I don’t know if that evolution’s ever going to stop. I think the shims and the libraries and the standards committees are always going to be like, “Well, if we want to try something new, we have to bolt something on, until we can bring it in,” sort of thing.

James Simone:
I think that actually dovetails nicely back into the safety versus speed debate. Because what I’m really advocating for and what I feel like I’ve been talking a lot about recently is no abstraction has zero cost. That’s exactly why I told the story about the GraphQL stuff.

Josh Birk:
Got you.

James Simone:
When you’re introducing things, it has that cognitive overhead associated with it. Something that I’ve been really hyper focused on over the last year is, “What are the abstractions that I can introduce that introduce syntax sugar with the minimum amount of cognitive overhead?”
I want to keep things as close to the platform as I can, while still giving people a clear and definitive reason for, “Here’s why you should use this over what already exists, so that you are not just continually reinventing the wheel.” But even if you are, you’re getting faster at doing it.

Josh Birk:
By making smaller wheels, it sounds like.

James Simone:
Well, I don’t think … In this analogy, you probably aren’t stacking the wheels. I feel like maybe there’s somewhere in here that falls down. Exactly, Josh. Exactly.
################
▶ **Set exercise a**
Rename "tab" to "panel" in the listing, from the line with "ほしい物リストに追加 [ウィッシュリストに Bai" up to and including the line with "12+ [12+、新しいタブで開きます] (127, 495)", and return only those lines with everything else left as is.
################
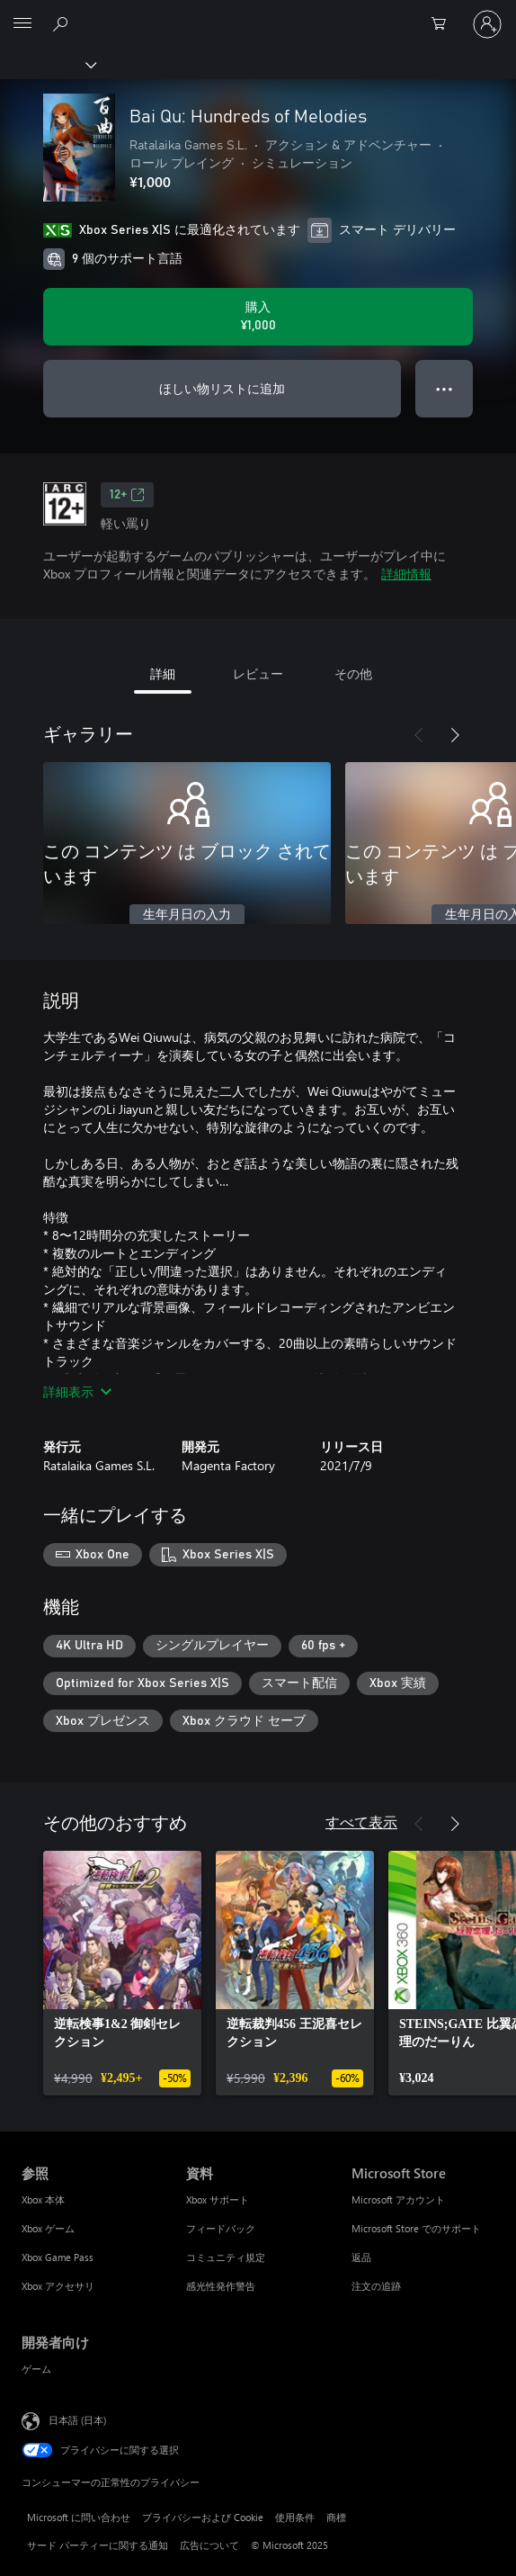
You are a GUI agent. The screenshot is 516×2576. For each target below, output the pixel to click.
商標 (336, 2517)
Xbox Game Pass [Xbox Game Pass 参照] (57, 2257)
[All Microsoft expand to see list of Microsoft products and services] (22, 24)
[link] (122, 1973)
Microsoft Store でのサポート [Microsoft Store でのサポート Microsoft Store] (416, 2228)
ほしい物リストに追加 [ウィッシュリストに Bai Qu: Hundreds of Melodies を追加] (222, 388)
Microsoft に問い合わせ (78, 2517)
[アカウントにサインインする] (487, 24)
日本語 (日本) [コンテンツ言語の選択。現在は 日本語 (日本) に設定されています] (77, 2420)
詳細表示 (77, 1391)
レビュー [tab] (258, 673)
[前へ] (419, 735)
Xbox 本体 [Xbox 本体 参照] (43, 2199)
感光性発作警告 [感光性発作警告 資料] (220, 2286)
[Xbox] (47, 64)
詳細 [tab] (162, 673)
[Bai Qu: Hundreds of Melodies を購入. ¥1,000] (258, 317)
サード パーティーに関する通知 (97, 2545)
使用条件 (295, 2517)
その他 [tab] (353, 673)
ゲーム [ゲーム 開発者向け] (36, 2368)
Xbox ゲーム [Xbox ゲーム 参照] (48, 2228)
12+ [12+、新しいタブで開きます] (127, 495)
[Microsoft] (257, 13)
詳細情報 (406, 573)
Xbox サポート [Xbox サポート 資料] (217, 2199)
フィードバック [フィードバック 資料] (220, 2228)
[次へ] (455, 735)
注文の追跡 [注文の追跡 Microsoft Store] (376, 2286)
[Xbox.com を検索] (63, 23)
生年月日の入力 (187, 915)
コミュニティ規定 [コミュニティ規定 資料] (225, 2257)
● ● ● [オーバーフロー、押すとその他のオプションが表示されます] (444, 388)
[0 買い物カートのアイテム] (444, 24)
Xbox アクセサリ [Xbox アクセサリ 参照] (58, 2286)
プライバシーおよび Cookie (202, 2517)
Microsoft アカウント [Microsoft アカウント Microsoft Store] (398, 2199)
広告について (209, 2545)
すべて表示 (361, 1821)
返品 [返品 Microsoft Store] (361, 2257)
################
▶ **Set exercise b**
Answer these questions about the conversation excerpt:
(i) According to James Simone, what does no abstraction have?
(ii) Which story does James Simone say he told for exactly that reason?
(iii) What does Josh Birk say it sounds like James Simone is doing?

▶ **Written reply a**
ほしい物リストに追加 [ウィッシュリストに Bai Qu: Hundreds of Melodies を追加] (222, 388)
Microsoft に問い合わせ (78, 2517)
[アカウントにサインインする] (487, 24)
日本語 (日本) [コンテンツ言語の選択。現在は 日本語 (日本) に設定されています] (77, 2420)
詳細表示 (77, 1391)
レビュー [panel] (258, 673)
[前へ] (419, 735)
Xbox 本体 [Xbox 本体 参照] (43, 2199)
感光性発作警告 [感光性発作警告 資料] (220, 2286)
[Xbox] (47, 64)
詳細 [panel] (162, 673)
[Bai Qu: Hundreds of Melodies を購入. ¥1,000] (258, 317)
サード パーティーに関する通知 (97, 2545)
使用条件 (295, 2517)
その他 [panel] (353, 673)
ゲーム [ゲーム 開発者向け] (36, 2368)
Xbox ゲーム [Xbox ゲーム 参照] (48, 2228)
12+ [12+、新しいタブで開きます] (127, 495)

▶ **Written reply b**
(i) Zero cost.
(ii) The story about the GraphQL stuff.
(iii) Making smaller wheels.